■ Data for this task:
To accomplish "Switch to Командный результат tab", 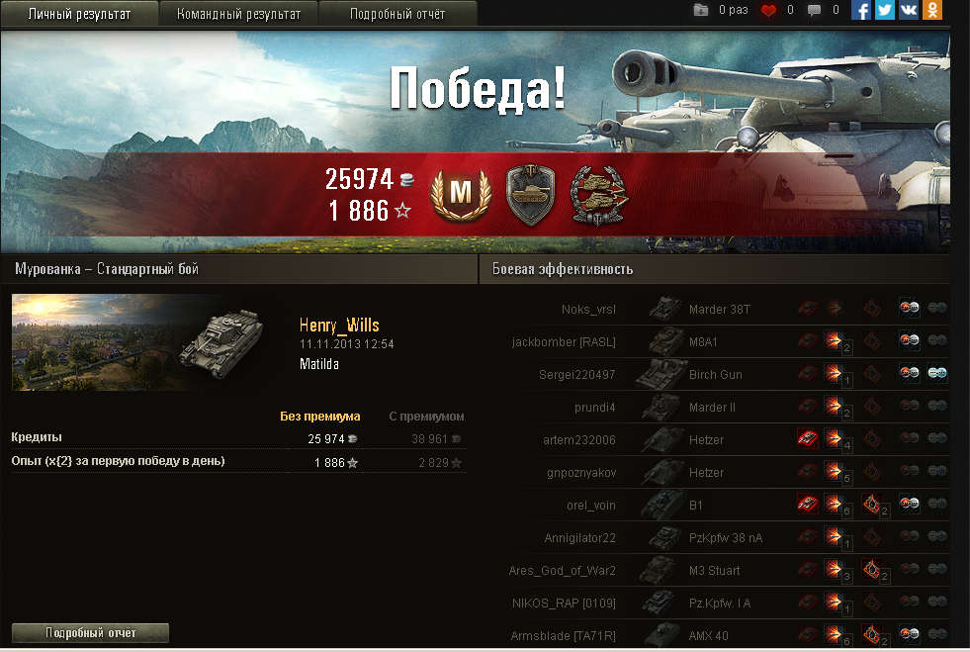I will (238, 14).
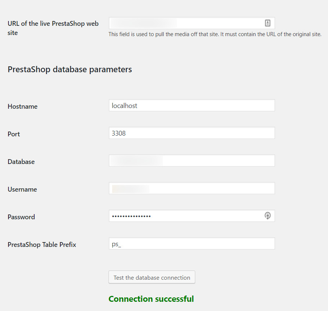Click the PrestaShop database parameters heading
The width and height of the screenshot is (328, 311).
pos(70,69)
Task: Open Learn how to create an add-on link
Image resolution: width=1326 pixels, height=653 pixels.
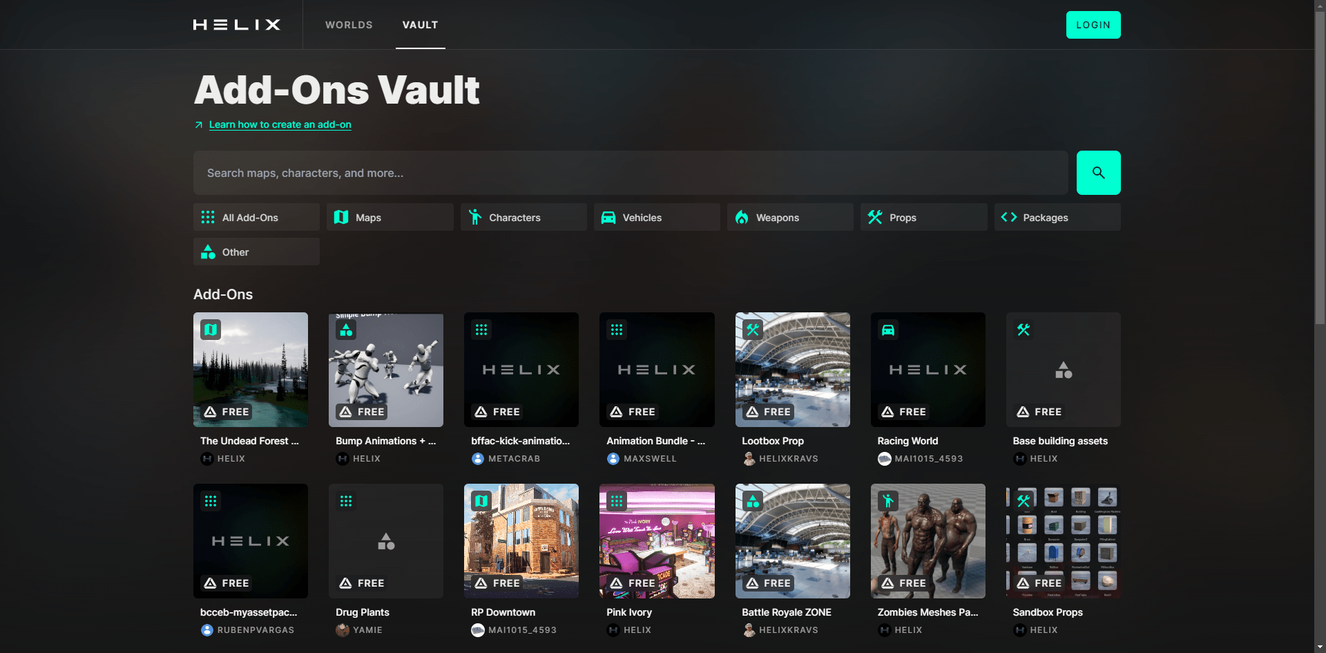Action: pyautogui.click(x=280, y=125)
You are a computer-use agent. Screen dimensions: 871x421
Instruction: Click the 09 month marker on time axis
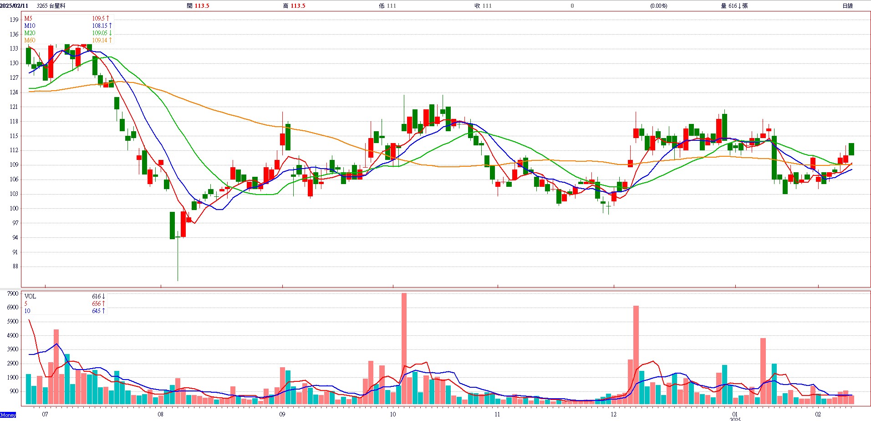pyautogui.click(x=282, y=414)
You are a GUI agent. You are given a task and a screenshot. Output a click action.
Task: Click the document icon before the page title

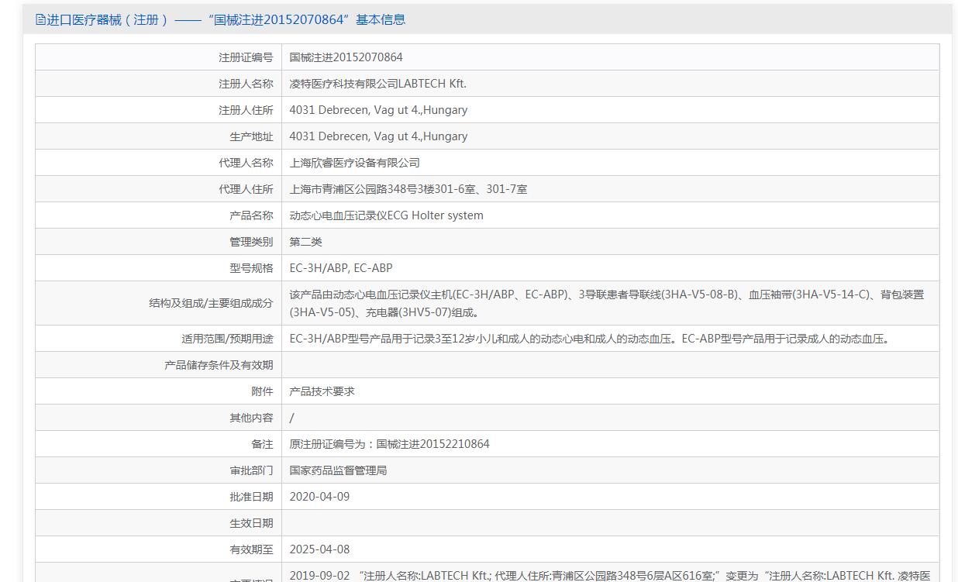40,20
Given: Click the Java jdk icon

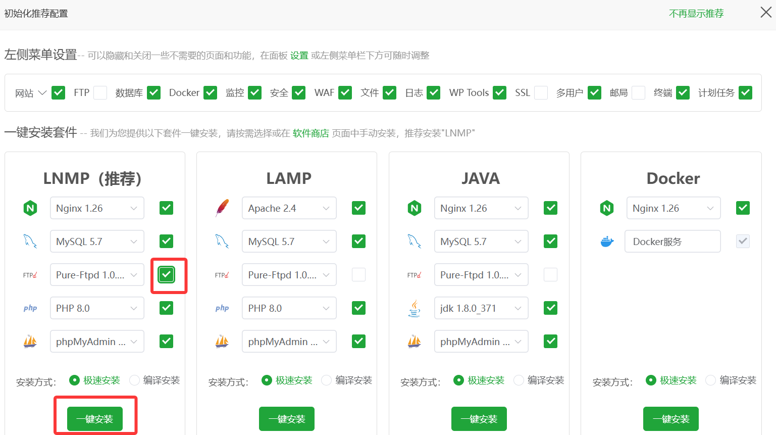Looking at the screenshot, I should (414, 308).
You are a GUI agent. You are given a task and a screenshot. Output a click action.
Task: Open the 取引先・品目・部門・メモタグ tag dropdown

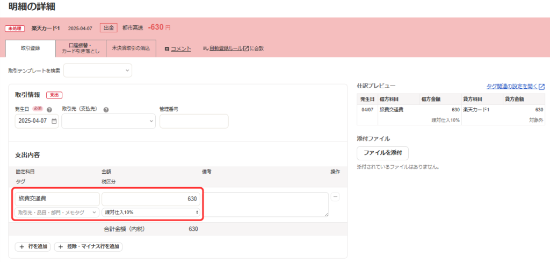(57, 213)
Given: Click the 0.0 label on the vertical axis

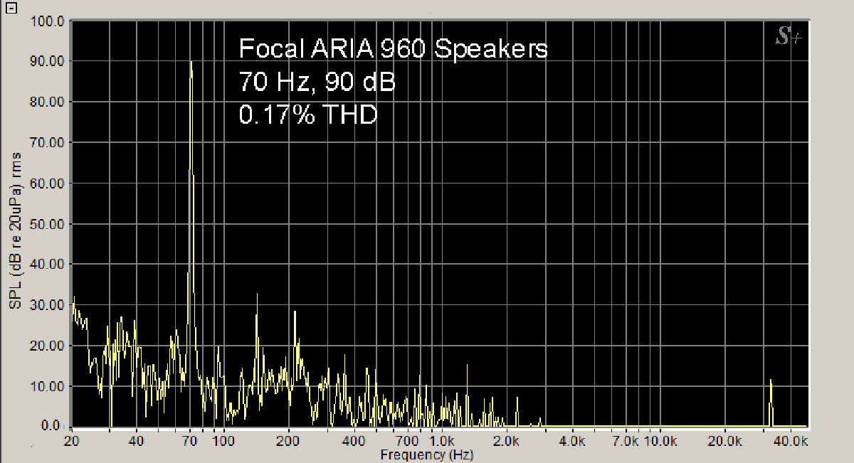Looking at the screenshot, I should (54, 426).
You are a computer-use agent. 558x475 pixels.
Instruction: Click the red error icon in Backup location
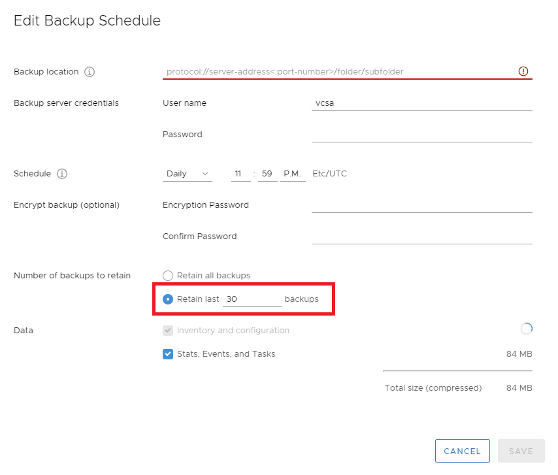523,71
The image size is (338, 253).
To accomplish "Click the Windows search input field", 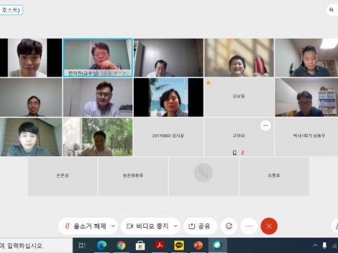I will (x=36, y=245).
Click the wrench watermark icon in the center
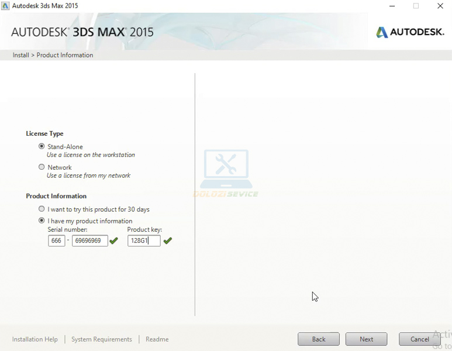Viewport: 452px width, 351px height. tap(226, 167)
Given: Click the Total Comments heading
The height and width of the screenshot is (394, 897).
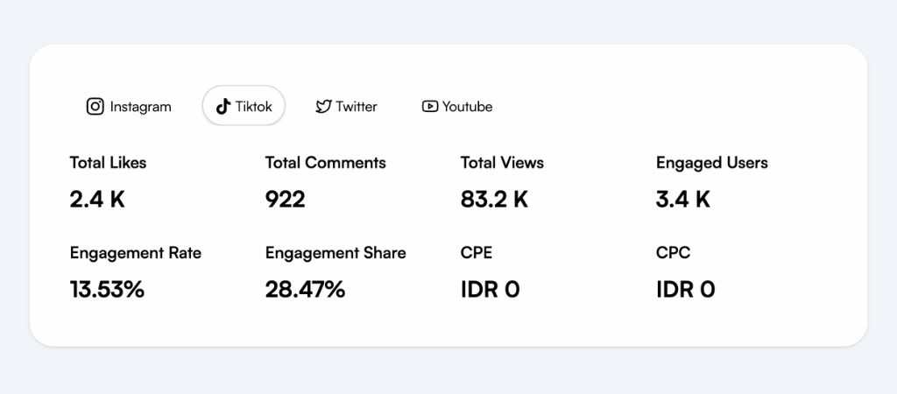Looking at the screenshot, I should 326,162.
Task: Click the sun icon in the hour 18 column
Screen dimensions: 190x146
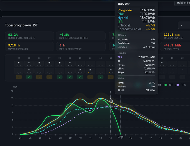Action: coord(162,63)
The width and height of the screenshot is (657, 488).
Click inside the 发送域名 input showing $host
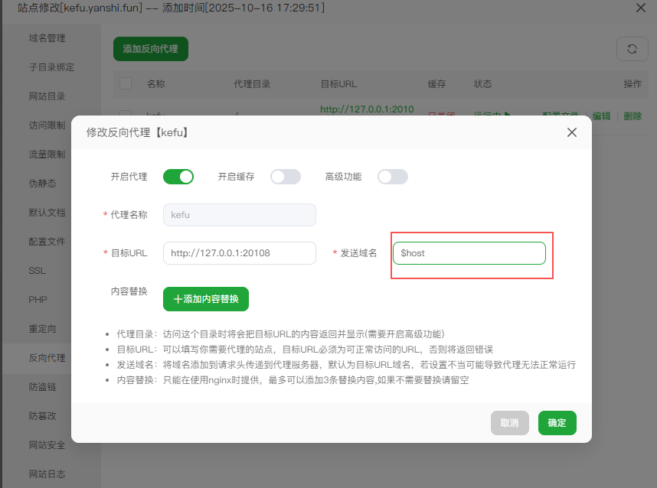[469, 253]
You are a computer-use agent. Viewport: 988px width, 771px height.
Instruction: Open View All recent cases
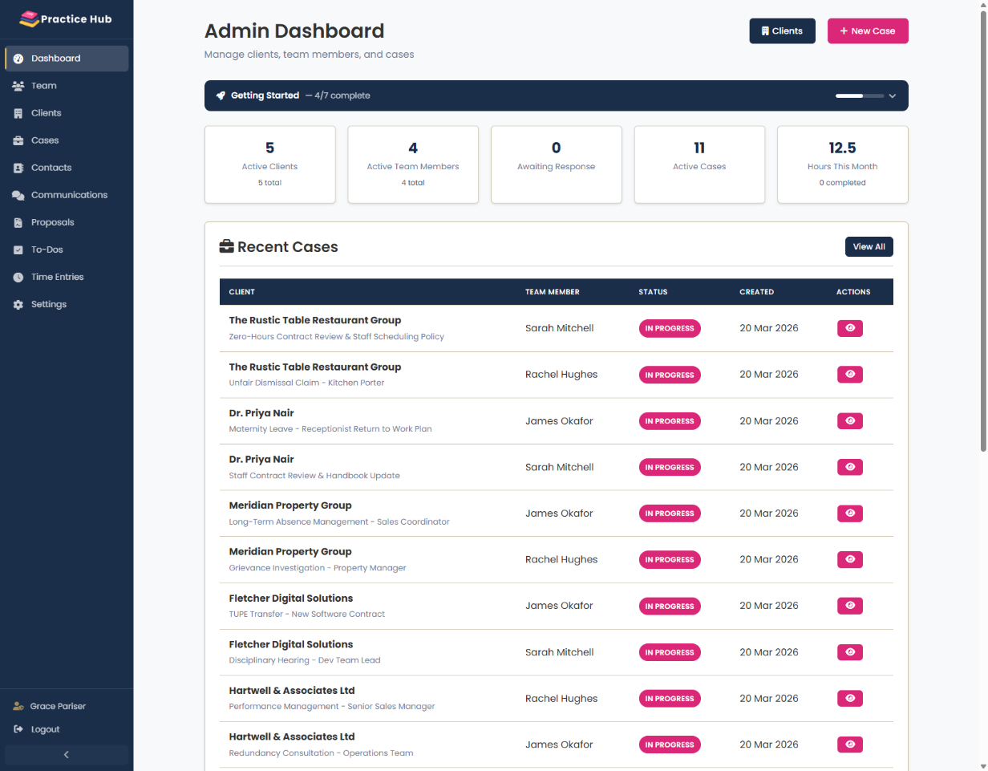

■ Instructions to follow:
Do not include the pictures. Quote only the lines from the line with "Task: Click the sun" through the end of the material, both ends included, exactly.

■ Your solution:
Task: Click the sun icon in the hour 18 column
Screen dimensions: 190x146
Action: coord(162,63)
The width and height of the screenshot is (657, 488).
Click inside the 发送域名 input showing $host
[469, 253]
You are a computer-use agent. Viewport: 988px width, 771px height.
Instruction: Open View All recent cases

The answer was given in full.